Retype the lines from the one with "The image size is (1080, 648)." to the one with "center [1280, 646].", both included, with no changes.

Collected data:
***

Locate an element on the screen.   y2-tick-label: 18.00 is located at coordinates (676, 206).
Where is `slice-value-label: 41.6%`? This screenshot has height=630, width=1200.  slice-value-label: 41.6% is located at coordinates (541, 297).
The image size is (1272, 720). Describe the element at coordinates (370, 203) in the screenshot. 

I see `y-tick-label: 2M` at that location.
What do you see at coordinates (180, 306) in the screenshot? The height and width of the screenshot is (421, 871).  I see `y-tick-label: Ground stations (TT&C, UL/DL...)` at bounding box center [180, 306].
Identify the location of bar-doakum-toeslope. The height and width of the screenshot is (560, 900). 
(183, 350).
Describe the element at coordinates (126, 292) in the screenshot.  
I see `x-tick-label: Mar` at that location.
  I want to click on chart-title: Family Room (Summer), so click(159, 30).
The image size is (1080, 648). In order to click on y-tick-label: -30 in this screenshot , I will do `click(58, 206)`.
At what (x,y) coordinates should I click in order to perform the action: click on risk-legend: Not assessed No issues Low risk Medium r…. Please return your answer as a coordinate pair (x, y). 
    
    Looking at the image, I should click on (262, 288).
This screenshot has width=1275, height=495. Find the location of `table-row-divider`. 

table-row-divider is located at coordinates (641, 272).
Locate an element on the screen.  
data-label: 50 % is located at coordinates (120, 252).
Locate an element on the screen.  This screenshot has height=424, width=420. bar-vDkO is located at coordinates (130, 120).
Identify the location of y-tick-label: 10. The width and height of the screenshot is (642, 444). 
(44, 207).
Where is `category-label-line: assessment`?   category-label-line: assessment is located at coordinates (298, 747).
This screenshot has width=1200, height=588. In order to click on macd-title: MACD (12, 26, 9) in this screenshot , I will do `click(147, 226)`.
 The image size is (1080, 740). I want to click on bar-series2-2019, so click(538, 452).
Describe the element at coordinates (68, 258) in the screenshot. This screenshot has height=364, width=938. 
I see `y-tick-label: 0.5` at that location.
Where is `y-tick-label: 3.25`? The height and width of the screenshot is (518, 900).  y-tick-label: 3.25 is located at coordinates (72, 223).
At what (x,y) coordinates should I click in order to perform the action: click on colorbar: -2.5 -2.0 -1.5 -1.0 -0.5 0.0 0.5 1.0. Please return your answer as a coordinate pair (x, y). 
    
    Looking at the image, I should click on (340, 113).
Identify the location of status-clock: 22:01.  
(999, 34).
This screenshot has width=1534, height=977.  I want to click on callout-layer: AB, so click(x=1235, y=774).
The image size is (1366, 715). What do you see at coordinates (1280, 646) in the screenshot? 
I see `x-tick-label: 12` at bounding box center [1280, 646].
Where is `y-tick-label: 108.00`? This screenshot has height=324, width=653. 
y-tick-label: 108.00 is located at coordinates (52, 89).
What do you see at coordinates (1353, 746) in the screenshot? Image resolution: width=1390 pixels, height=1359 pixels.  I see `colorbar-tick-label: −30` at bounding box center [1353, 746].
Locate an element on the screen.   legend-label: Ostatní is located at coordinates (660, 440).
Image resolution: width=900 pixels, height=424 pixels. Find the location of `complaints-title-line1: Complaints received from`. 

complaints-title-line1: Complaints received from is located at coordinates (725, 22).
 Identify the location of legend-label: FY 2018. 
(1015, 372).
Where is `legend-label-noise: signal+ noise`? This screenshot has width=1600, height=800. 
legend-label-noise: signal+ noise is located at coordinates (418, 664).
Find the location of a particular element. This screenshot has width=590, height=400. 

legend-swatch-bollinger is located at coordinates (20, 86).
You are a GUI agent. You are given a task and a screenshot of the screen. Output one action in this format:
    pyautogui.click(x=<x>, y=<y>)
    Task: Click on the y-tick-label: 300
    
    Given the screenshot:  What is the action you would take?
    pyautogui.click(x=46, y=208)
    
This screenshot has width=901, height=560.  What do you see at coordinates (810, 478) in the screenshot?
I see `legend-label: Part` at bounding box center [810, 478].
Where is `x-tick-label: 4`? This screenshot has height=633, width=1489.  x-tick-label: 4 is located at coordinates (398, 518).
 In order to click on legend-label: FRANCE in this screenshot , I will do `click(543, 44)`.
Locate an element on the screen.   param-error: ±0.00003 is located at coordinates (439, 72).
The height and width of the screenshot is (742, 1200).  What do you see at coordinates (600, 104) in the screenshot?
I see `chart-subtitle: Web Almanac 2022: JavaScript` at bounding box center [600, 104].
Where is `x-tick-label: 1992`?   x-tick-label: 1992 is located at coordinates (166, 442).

***

Worked solution
The image size is (1080, 648). In order to click on y-tick-label: -30 in this screenshot , I will do `click(58, 206)`.
At what (x,y) coordinates should I click in order to perform the action: click on risk-legend: Not assessed No issues Low risk Medium r…. Please return your answer as a coordinate pair (x, y). 
    
    Looking at the image, I should click on (262, 288).
This screenshot has width=1275, height=495. Find the location of `table-row-divider`. 

table-row-divider is located at coordinates (641, 272).
Locate an element on the screen.  
data-label: 50 % is located at coordinates (120, 252).
Locate an element on the screen.  This screenshot has height=424, width=420. bar-vDkO is located at coordinates (130, 120).
Identify the location of y-tick-label: 10. The width and height of the screenshot is (642, 444). 
(44, 207).
Where is `category-label-line: assessment`?   category-label-line: assessment is located at coordinates (298, 747).
This screenshot has width=1200, height=588. In order to click on macd-title: MACD (12, 26, 9) in this screenshot , I will do `click(147, 226)`.
 The image size is (1080, 740). I want to click on bar-series2-2019, so click(538, 452).
Describe the element at coordinates (68, 258) in the screenshot. This screenshot has height=364, width=938. 
I see `y-tick-label: 0.5` at that location.
Where is `y-tick-label: 3.25`? The height and width of the screenshot is (518, 900).  y-tick-label: 3.25 is located at coordinates (72, 223).
At what (x,y) coordinates should I click in order to perform the action: click on colorbar: -2.5 -2.0 -1.5 -1.0 -0.5 0.0 0.5 1.0. Please return your answer as a coordinate pair (x, y). 
    
    Looking at the image, I should click on (340, 113).
Identify the location of status-clock: 22:01.  
(999, 34).
This screenshot has width=1534, height=977.  I want to click on callout-layer: AB, so click(x=1235, y=774).
The image size is (1366, 715). What do you see at coordinates (1280, 646) in the screenshot? 
I see `x-tick-label: 12` at bounding box center [1280, 646].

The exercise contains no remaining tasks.